BEGIN THE DATA
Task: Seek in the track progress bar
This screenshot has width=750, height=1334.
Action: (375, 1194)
END THE DATA
BEGIN THE DATA
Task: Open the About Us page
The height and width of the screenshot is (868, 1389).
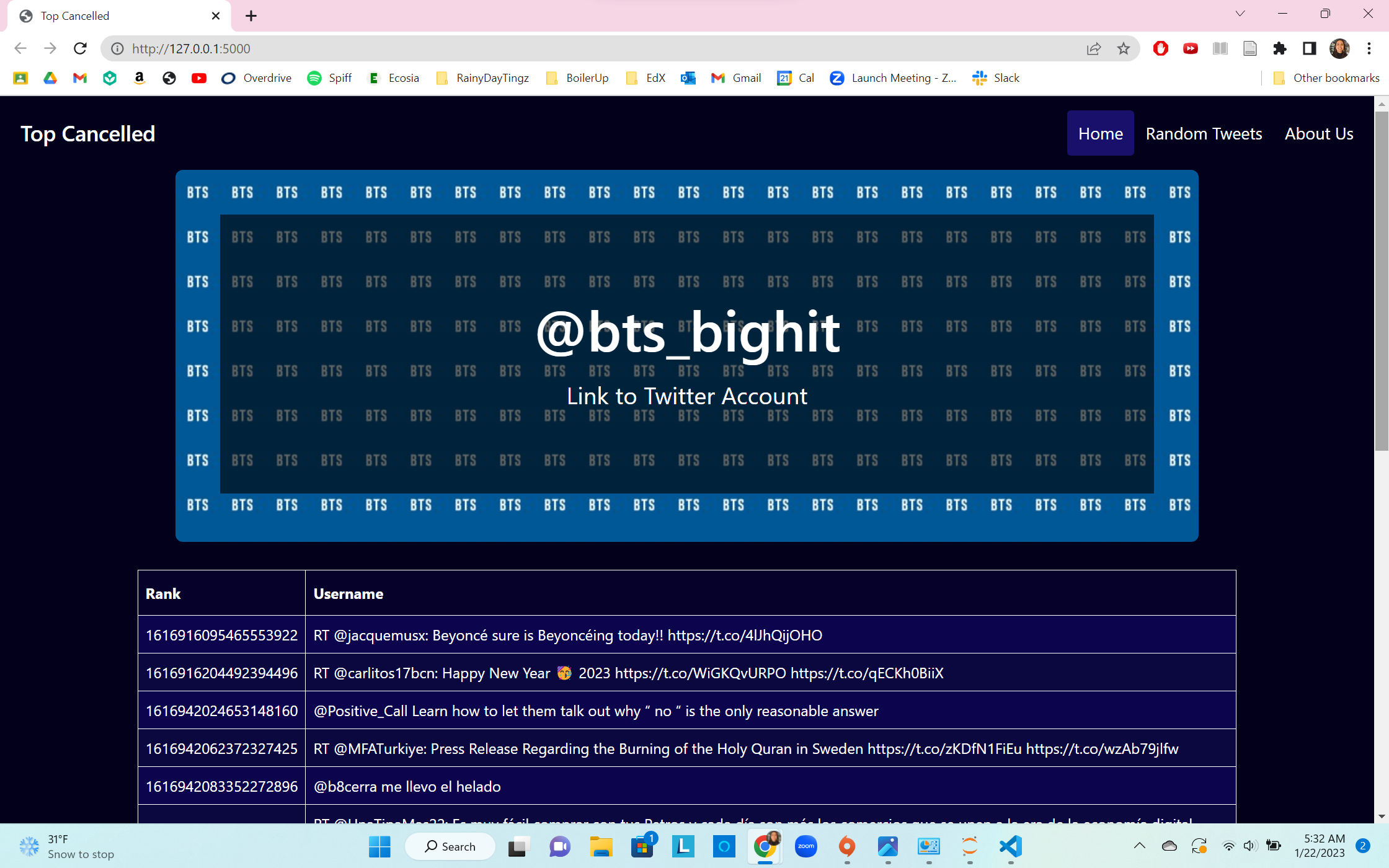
END THE DATA
BEGIN THE DATA
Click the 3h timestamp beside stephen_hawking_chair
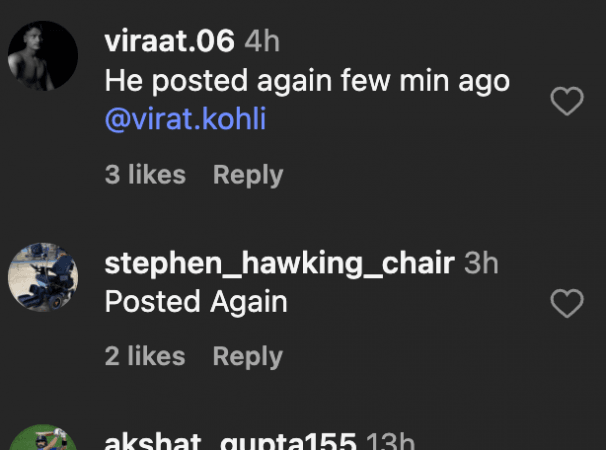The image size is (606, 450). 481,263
END THE DATA
* [THE EXERCISE]
Rewrite the lines from the one containing "Task: Open the About Us page" up to and including the one containing "The height and", swapping "About Us" for "Contact" and keeping everything else the same.

* [TASK OUTPUT]
Task: Open the Contact page
The height and width of the screenshot is (868, 1389).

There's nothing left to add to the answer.